Cities: Skylines II is an upcoming city-building game developed by Colossal Order and published by Paradox Interactive. It is a sequel to Cities: Skylines, and expands upon many of the simulation factors such as simulated city and population sizes, and improved traffic AI and management schemes. The game is scheduled for release on 24 October 2023 for PlayStation 5, Windows, and Xbox Series X/S.[1]

Like Cities: Skylines, the sequel gives the player a virtual plot of land to create a city within. Players can lay down roads, zoning, utilities, and city services to bring in residents and businesses. The player can set city policies likes taxes and edicts to influence how the city grows as well as from which they receive funds to continue to expand out the city.

Initially the player will be limited to one tile of space to build on but can expand out by purchasing additional tiles from city funds.

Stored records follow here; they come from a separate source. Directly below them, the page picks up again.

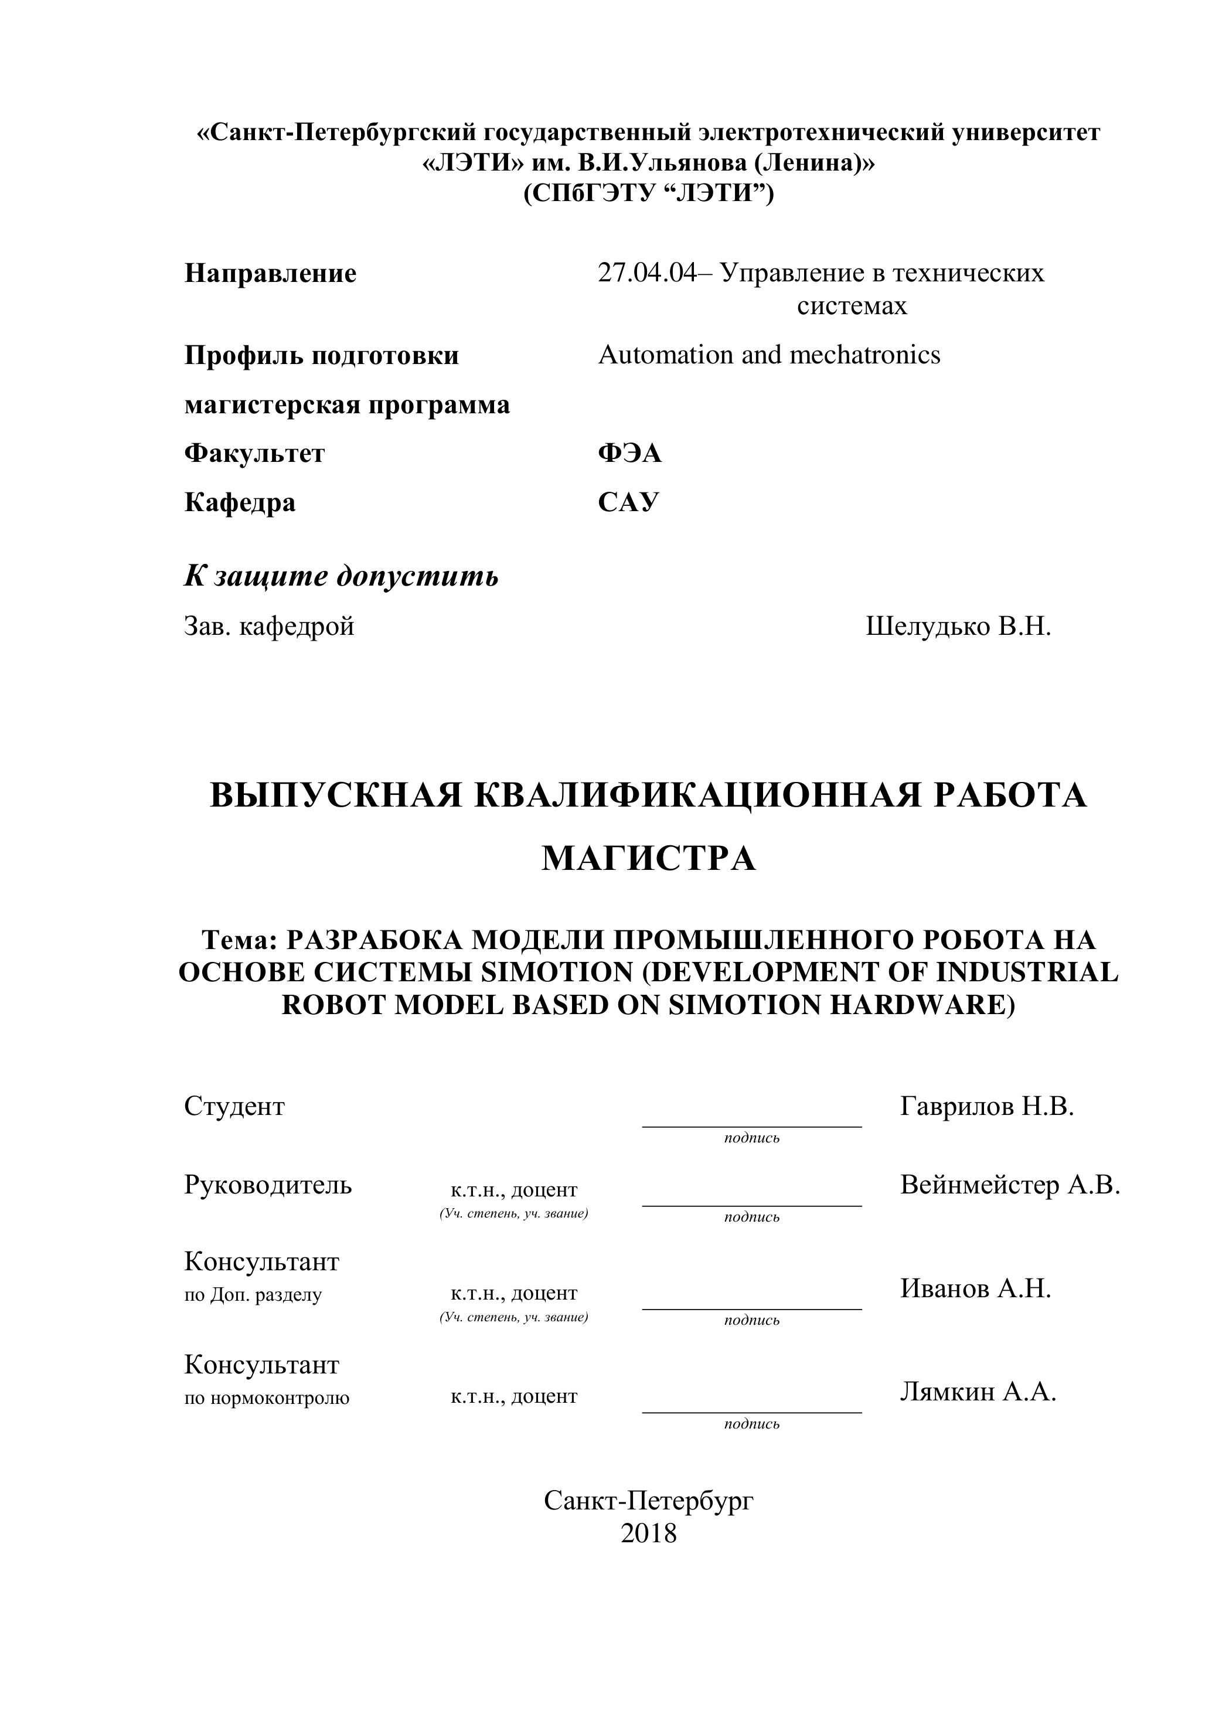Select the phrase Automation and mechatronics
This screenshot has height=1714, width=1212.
769,355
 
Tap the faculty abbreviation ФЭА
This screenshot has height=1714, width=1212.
629,453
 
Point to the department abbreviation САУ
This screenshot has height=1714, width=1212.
628,502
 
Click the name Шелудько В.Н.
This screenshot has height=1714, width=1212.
958,626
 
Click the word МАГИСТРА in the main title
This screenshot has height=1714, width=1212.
648,859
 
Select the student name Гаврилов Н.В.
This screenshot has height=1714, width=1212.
986,1106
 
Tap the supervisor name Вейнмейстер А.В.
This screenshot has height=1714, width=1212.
1010,1185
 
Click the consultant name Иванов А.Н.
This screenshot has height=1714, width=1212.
975,1288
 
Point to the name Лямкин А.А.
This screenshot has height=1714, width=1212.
978,1392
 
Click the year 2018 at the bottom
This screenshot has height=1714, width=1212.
648,1533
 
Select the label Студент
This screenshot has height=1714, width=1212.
234,1106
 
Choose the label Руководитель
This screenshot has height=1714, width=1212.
268,1185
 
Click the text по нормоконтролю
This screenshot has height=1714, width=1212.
267,1397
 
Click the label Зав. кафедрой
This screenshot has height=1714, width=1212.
268,626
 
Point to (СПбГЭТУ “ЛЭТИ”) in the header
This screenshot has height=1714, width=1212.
648,194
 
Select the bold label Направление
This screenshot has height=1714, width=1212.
270,273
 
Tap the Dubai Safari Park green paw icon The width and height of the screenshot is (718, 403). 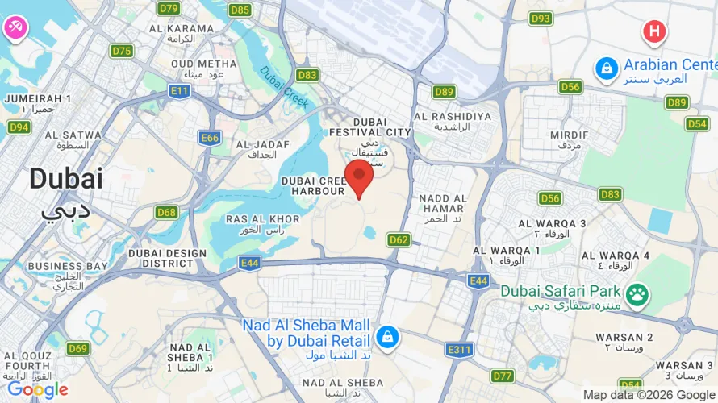coord(637,295)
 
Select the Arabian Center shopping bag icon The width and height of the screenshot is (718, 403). coord(605,69)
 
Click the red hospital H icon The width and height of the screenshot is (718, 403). coord(654,32)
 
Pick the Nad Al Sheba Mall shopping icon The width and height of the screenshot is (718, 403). coord(387,337)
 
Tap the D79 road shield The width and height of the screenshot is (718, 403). coord(169,9)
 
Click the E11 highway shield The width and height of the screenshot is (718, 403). coord(180,91)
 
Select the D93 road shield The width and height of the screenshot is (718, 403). coord(541,19)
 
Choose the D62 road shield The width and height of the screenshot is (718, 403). coord(399,239)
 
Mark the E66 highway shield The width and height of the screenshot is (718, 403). coord(210,138)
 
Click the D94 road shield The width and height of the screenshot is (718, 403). coord(19,127)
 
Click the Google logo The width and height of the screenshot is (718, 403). coord(37,390)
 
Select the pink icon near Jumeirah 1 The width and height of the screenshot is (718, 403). coord(15,27)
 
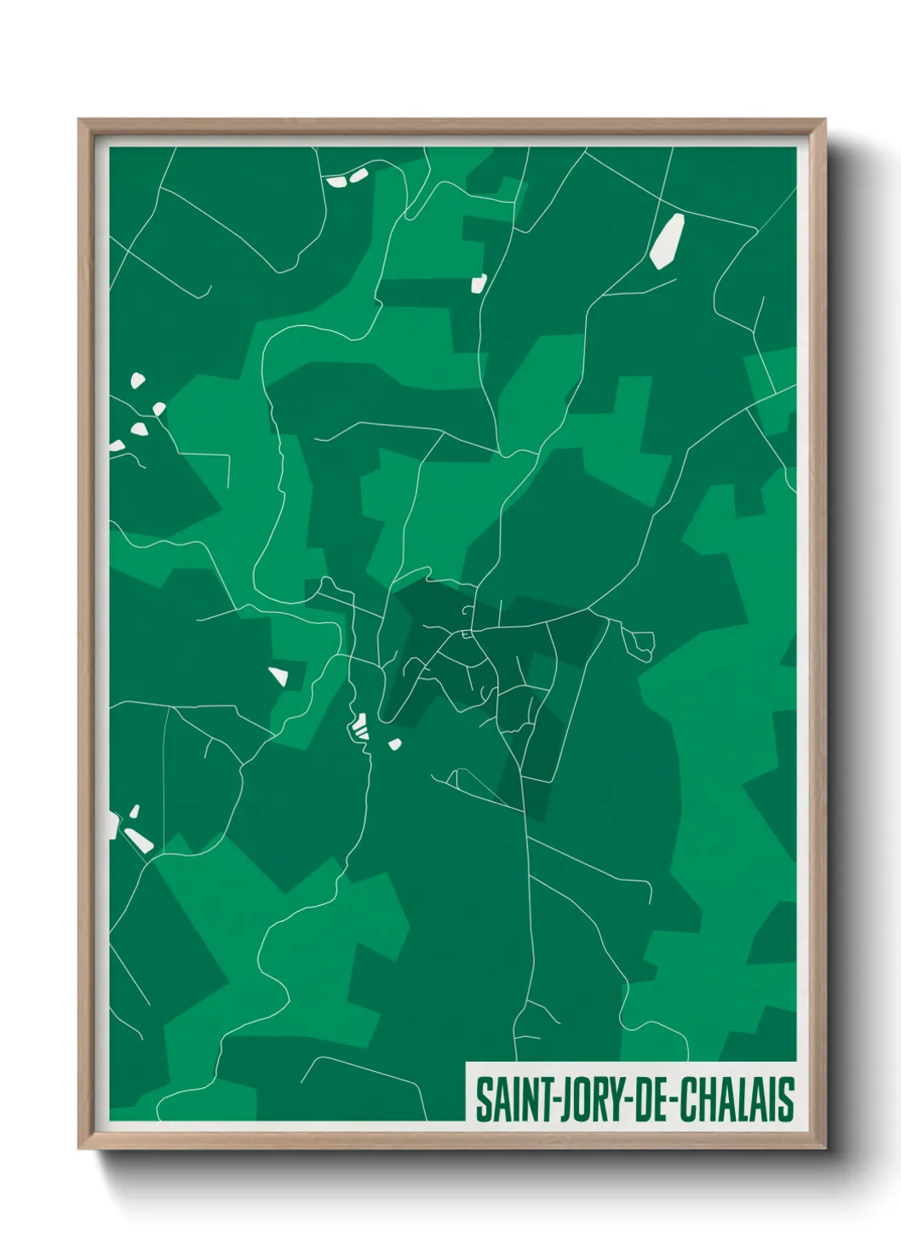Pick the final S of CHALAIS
[x=788, y=1100]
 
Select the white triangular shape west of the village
[x=279, y=677]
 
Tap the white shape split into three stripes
[x=360, y=728]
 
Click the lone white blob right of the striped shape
[x=394, y=744]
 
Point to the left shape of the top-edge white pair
[x=336, y=180]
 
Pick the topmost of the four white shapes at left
[x=136, y=380]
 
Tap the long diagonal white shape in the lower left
[x=139, y=839]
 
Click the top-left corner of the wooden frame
[x=79, y=120]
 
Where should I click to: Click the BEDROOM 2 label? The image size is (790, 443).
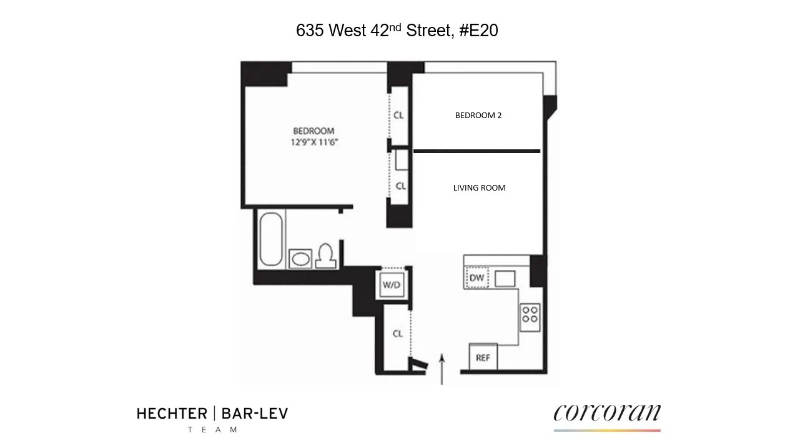click(x=478, y=116)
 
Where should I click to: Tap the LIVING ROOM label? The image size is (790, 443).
click(x=479, y=188)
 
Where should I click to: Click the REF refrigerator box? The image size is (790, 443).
click(x=483, y=357)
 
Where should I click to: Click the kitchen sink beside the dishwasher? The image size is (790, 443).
click(x=505, y=279)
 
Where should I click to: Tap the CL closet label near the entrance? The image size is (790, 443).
click(x=398, y=334)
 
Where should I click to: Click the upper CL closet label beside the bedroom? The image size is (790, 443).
click(x=398, y=116)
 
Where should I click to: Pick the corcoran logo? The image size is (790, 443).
click(x=606, y=414)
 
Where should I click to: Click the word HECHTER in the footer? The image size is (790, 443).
click(x=172, y=414)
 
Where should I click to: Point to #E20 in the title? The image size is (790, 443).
click(x=478, y=31)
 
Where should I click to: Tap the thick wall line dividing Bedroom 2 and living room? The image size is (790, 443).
click(x=476, y=151)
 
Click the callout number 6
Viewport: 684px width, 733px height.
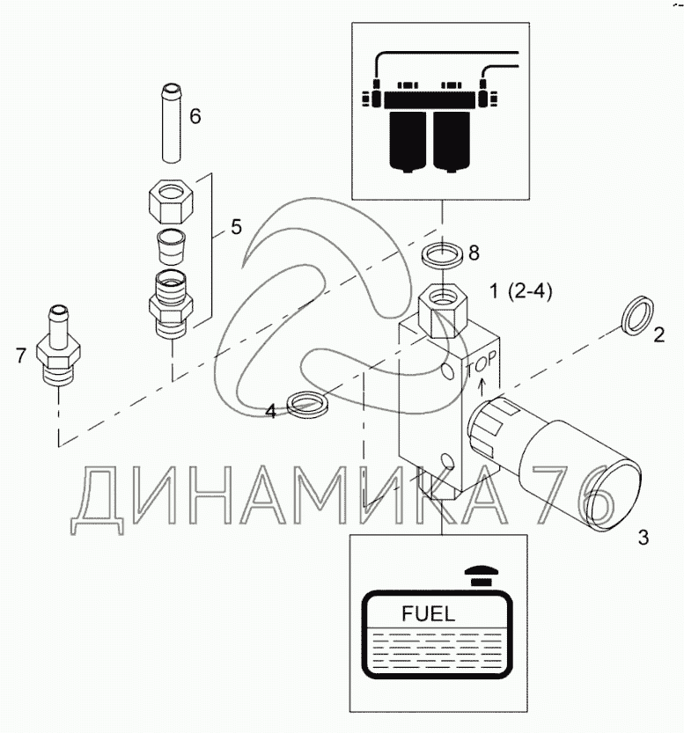click(195, 115)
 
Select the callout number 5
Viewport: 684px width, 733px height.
click(236, 226)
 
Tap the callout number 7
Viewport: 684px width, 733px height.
click(21, 355)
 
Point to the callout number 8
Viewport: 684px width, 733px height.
click(474, 253)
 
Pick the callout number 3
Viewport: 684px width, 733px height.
click(643, 536)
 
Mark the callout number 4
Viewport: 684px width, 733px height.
click(271, 410)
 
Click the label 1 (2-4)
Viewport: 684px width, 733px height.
click(520, 291)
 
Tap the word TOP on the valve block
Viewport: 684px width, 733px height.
click(481, 362)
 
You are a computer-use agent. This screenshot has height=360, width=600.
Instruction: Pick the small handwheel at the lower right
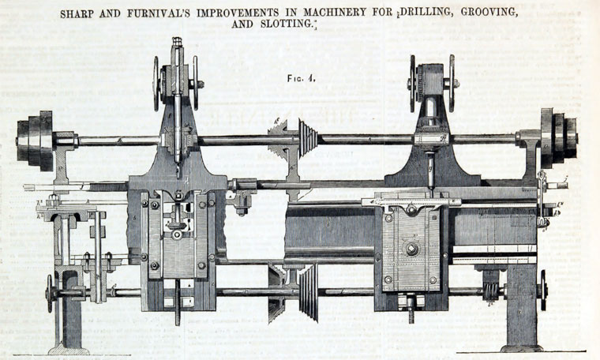(x=543, y=289)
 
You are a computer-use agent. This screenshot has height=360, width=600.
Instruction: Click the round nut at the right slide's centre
(x=411, y=249)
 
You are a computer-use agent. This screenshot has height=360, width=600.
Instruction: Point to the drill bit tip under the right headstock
(x=430, y=184)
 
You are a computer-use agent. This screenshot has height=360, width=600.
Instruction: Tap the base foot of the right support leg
(x=521, y=347)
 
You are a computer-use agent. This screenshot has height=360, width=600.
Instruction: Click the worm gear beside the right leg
(x=492, y=291)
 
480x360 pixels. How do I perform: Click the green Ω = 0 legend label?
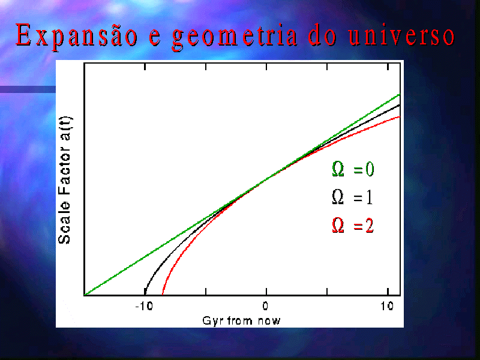(x=353, y=169)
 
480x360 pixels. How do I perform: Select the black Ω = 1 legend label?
(x=353, y=197)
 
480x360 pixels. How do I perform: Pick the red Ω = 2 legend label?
(x=353, y=226)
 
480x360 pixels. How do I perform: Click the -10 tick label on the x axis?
(x=144, y=305)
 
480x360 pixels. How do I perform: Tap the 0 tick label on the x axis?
(x=265, y=305)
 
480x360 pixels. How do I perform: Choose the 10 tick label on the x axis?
(x=387, y=305)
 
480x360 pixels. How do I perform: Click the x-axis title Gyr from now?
(x=241, y=320)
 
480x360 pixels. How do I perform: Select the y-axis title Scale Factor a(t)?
(x=64, y=180)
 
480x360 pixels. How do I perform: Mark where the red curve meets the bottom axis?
(x=163, y=295)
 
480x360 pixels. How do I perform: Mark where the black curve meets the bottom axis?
(x=145, y=295)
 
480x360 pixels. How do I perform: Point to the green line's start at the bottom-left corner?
(x=85, y=295)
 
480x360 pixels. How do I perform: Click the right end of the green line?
(x=400, y=94)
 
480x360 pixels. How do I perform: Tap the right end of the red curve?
(x=400, y=116)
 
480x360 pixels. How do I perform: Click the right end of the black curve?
(x=400, y=105)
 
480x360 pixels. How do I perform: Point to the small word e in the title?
(x=155, y=39)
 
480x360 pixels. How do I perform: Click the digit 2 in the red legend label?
(x=370, y=226)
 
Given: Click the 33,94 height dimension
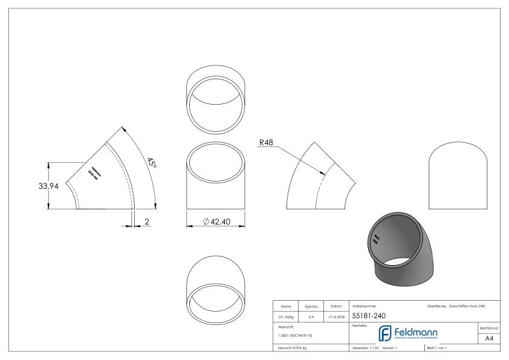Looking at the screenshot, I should pyautogui.click(x=48, y=186).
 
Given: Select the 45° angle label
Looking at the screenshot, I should pyautogui.click(x=151, y=162).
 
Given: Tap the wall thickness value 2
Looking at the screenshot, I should pyautogui.click(x=147, y=222).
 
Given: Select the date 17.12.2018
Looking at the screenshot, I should pyautogui.click(x=336, y=316).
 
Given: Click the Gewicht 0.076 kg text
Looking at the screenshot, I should pyautogui.click(x=292, y=349).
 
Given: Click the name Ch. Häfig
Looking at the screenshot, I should pyautogui.click(x=285, y=316).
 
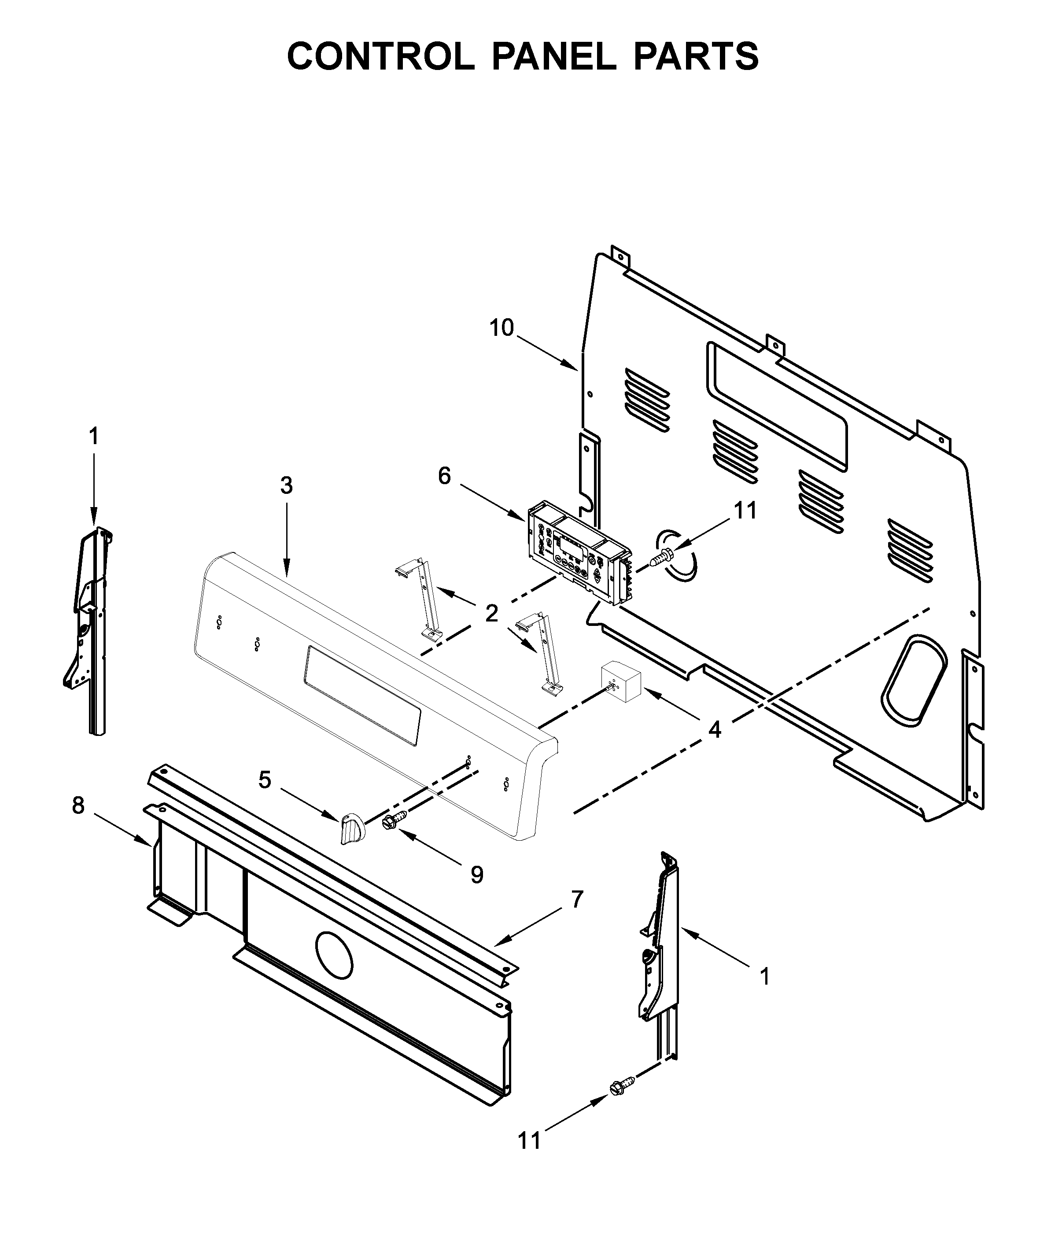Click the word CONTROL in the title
[x=380, y=57]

Whereas the first game was limited to nine tiles covering about 36 km2 of area (81 tiles with user modifications) and the remastered edition to 25 (100 km2), the sequel will allow players to build out to 441 tiles representing 159 km2 of area.[2] The game will also not have any limits on the number of citizens that are directly simulated by the game, outside of a player’s computer or console bounds, in contrast to the first game that was limited to around 65,000 citizens.[3]

Cities: Skylines II will improve and expand upon the robust city building mechanics fans know from the original, including fully-realized transportation and economic systems, enhanced construction and customization options, and advanced modding capabilities. [4][5][6] Players have more fine-tuning control on zoning of residential, commercial, and industrial zones, including more zone types such as mixed-used residential. Signature buildings can be unlocked through specific milestones and placed within zones to impact the quality of the zone.[7] Rather than purely distance as in the first game, the citizens of the game will use more intelligent methods to determine traffic routes, using route length, costs, comfort, and agent preference.[8] Services like police and fire stations can also be assigned to specific districts to improve their response times in contrast to the first game.[9] In addition to public safety services, education, and trash management, the sequel also adds in services for communications, welfare, and death management. These services can expanded through upgrades on the existing location rather than having to build a separate service building.[10] Public and cargo transport options will be more flexible, allowing for importing and exporting to other virtual cities, and rather than unlocking certain transport options based on city size, the sequel will have a technology tree that players can use development points to advance and unlock desired transport options.[11]